Davalı … Sigorta Şirketi vekili istinaf dilekçesinde özetle; dosyaya sunulan ibraname 05.12.2013 tarihli olduğunu, huzurdaki davanın ise 19.02.2016 tarihinde ikame edilmiş olduğunu, KTK md 111/2’de açıkça ibranamenin iptalinin bağlandığı şartlar tahdidi olarak sayıldığını, daha evvel imzalanan sorumluluğu ortadan kaldıran anlaşmanın iptalinin talep edilebilmesi için; ödemenin yetersiz olmasının açıkça belirli olması ve anlaşmanın iptali talebinin iki yıl içinde ileri sürülmesinin gerektiğini, bilirkişi tarafından 2013 yılının asgari ücretine göre yapılan hesaplamada kabul anlamına gelmemekle birlikte davacı yanın zararı 79.509,44 TL olarak tespit edildiğini, müvekkil şirket tarafından ise 75.753,86 TL ödeme yapılmış ve 3.755,58 TL eksik ödeme tespit edildiğini, 79.000 TL’nin içinde 3.000 TL’lik bir eksik ödeme %3,79’a karşılık geldiğini ve bu oran açık şekilde eksik ödeme niteliğinde olmadığını, bu nedenle açık şekilde eksik ödeme iddiası yerinde olmadığını, açık şekilde eksik ödeme ile birlikte ibranamenin iptali için gerekli görülen diğer şartın ise ibranamenin iptalinin 2 sene içerisinde ileri sürülmesi zorunlu olduğunu, kabul anlamına gelmemekle birlikte bir an için yapılan ödemenin yetersiz olduğu değerlendirilse dahi ibranamenin iptalinin iki yıl içerisinde ileri sürülmesi zorunlu olduğunu, ibraname tarihi 05.12.2013 ibranamenin iptalini talep tarihi ise 19.02.2016 olup iki yıllık hak düşürücü süre vuku bulduğunu, yerel mahkemece bu hak düşürücü sürenin hatalı şekilde zamanaşımı olarak yorumlandığını belirterek kararın kaldırılmasına karar verilmesini talep etmiştir.

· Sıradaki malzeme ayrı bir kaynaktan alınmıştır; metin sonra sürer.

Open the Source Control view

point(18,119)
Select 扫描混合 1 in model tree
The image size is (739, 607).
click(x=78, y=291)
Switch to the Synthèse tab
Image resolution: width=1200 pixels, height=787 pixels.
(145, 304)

DELİLLERİN DEĞERLENDİRİLMESİ VE GEREKÇE:
Dava, trafik kazası sebebiyle maddi ve manevi tazminat davasıdır.
Dairemizce HMK’nın 355. maddesi uyarınca istinaf nedenleriyle ve kamu düzenine ilişkin sebeplerle sınırlı olarak istinaf incelemesi yapılmıştır.
Davacılar vekili, müvekkillerinin desteğinin meydana gelen kazada öldüğünü açıklayıp, kazaya karışan aracın sürücüsü, işleteni ve zorunlu mali sorumluluk sigortacısı olan davalılardan maddi ve manevi tazminat talebinde bulunmuştur.Davalı … Sigorta şirketi vekili davaya cevabında, davacıların başvurusu üzerine davacı yana 05.12.2013 tarihinde ödeme yapıldığını ve bu ödeme nedeni ile müvekkilinin tamamen ibra edildiğini ve sorumluluğunun kalmadığını ileri sürerek davanın reddini savunmuştur. Mahkemece, açılan davada uygulanması gereken zamanaşımı süresinin uzamış zamanaşımı süresi olduğu, davaya konu olay nedeni ile uzamış zamanaşımı süresinin dolmadığı, davacılara yapılan ödemenin yetersiz olup avans niteliğinde olduğu gerekçesi ile yapılan ödemeler güncellenerek hesaplanan tazminattan mahsup edilmiş ve maddi tazminat davasının davacıların ıslahı uyarınca kabulü yönünde yazılı şekilde karar verilmiş, hükmü davalı şirket ve … vekilleri ayrı ayrı istinaf etmişlerdir.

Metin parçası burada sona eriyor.